(Collected data)
•••

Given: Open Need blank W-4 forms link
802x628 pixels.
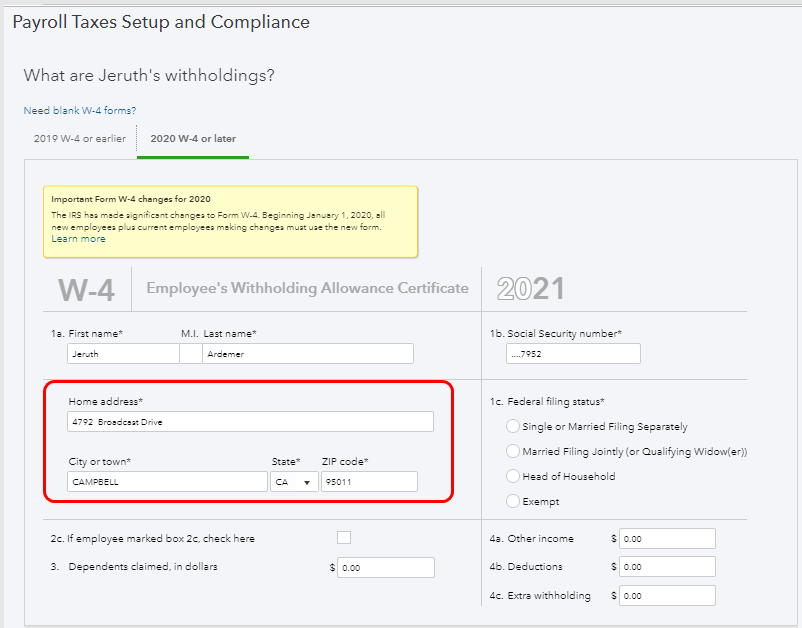Looking at the screenshot, I should pos(80,110).
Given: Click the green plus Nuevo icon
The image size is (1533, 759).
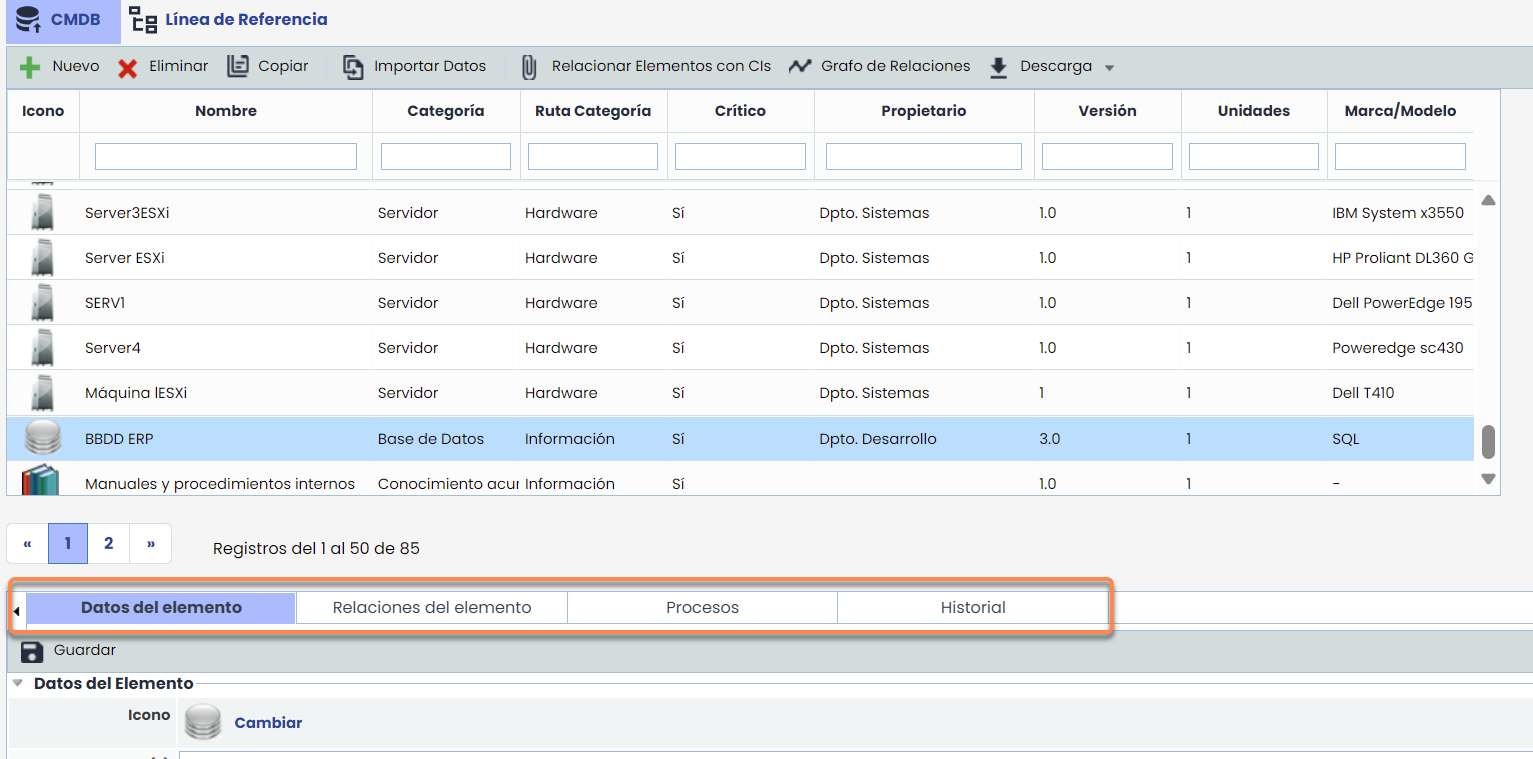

•••

Task item - What the answer needs is every line from the data above with "Given" in it.

Result for this exercise -
Given: Open Need blank W-4 forms link
Given: Click the green plus Nuevo icon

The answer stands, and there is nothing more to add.